With a balance sheet of 289 billion Euros at the end of 2006, the European Investment Bank (EIB) is no minnow. And yet, few outside the inner corridors of the EU and the world of Big Finance are aware of its reach, influence and impact.
The Luxembourg-based EIB was created by the EU’s founding Treaty of Rome in 1958. Its shareholders are EU Member States, whose Finance Ministers constitute the Bank’s Board of Governors. Officially, the EIB’s mission is to “further the objectives of the European Union by making long-term finance available for sound investment.”
The EIB achieves this through own lending, coupled to its Triple-A rated blue-chip credentials which enable it to attract other secondary financing. Its widespread borrowing activity has also been a catalyst for the broader development of Europe’s capital markets. Crucially, the EIB is neither dependent on the EU budget or on European taxpayers.

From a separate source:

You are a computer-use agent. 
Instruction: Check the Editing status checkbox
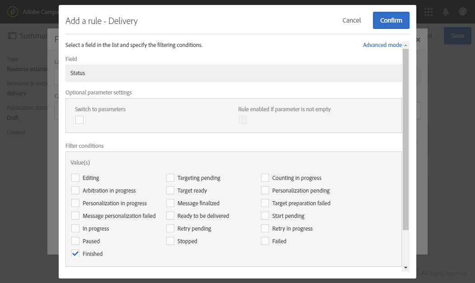75,178
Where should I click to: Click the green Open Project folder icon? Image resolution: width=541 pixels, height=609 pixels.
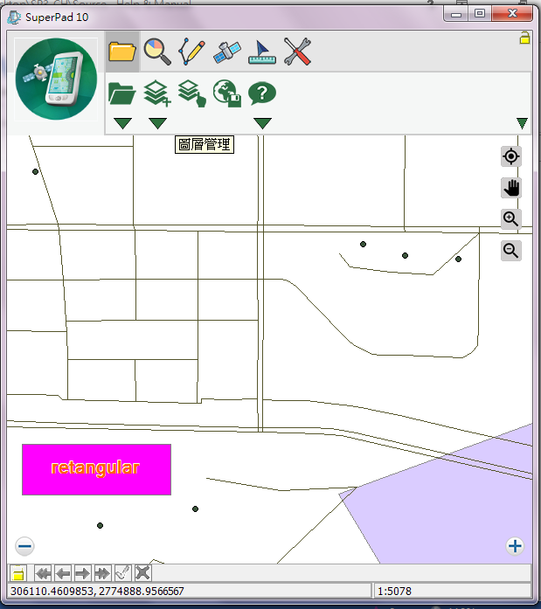coord(122,93)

To receive EIB money, projects must be viable in four contexts: business/economic, technical, environmental and financial, and also contribute to “furthering the policies” of the EU. The EIB concentrates on long-term lending (+/- 30 years) to both private and public sectors in five priority areas: economic and social cohesion; research, development and innovation; trans-European transport, telecommunications and energy networks; environmental protection; and support for SMEs. It also participates outside the Union in the implementation of development aid and cooperation policies – with a recent focus on candidate countries – above all, in the Balkans (where it coordinates lending with the World Bank and the European Bank for Reconstruction and Development).
The EIB and Healthcare
As it happens, the EIB is very much an influential player in Europe’s healthcare agenda, especially since the 1997
Amsterdam European Council highlighted the need for an intensification of investment in human capital (health and knowledge) as a key driver of economic growth. Such a stance was boosted further by the Lisbon Strategy in 2000, which targets a competitive knowledge/innovation-based EU economy by the end of the decade.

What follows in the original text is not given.